I have no CLUE what I'll be doing or even what I'll be looking for when I'm back stateside, but at least I'm doing lots of writing and am taking in "grist for the mill." France and its bureaucracy rarely disappoints on this front. There's something so fantastically off-kilter about how things work here. I'd almost describe it as a clock with hands that spin in opposite directions. And everyone knows that it's wacky, but they still tell the time by it anyway.

Bedtime for now!

Friday, January 7, 2011

Kids say the darndest things...

After a two-week vacation in New York, the idea of coming back to France seemed so strange. New York is supposed to be my real life, this (Le Havre, France) is supposed to be my time-out, post-college adventure life -- in other words, it's supposed to delay my foray into the real world. But after three months in France, habit began to set in, and I began to feel comfortable, habituated...suddenly, instead of feeling like I was taking time off for an adventure, I felt like a real, working person...which, in fact, I am in Le Havre. And that was just as exciting as (or even more exciting than) seeing France a fleeting adventure.

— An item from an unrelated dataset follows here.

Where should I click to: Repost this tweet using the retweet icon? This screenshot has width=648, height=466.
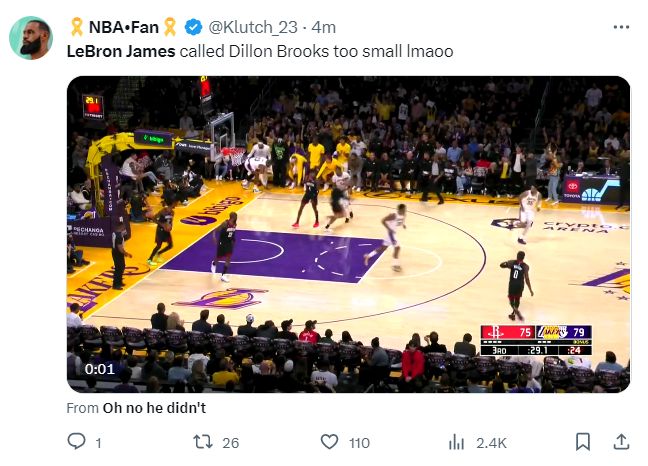point(200,442)
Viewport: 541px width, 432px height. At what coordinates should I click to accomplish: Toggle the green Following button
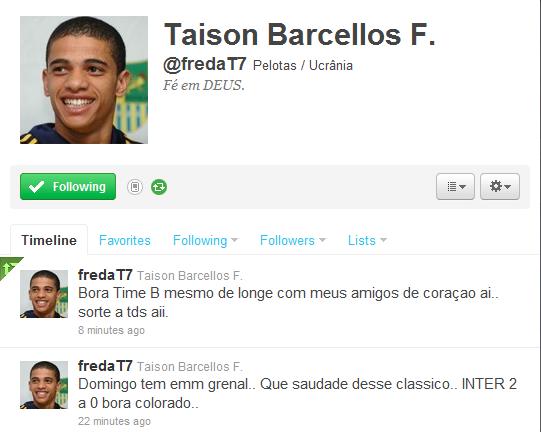[68, 187]
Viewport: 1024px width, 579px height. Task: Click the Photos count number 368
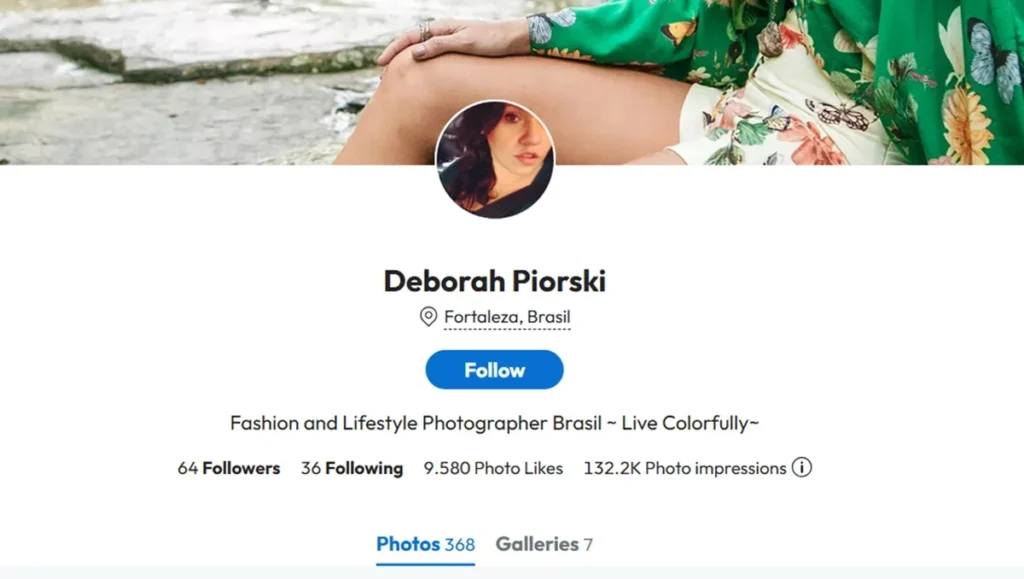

But in coming back from New York just a few days ago, it was hard not to feel like I was leaving "real life." I have almost no doubts that I want to live in the U.S. -- I mean, plans change, but I've come to France for the year with the full intention of moving right back to the U.S. after -- which is maybe why I wanted to come to France at all. And as much as I had begun to feel that Le Havre was a home for me, going back to New York felt like going back to my home -- and nothing can really compete with that.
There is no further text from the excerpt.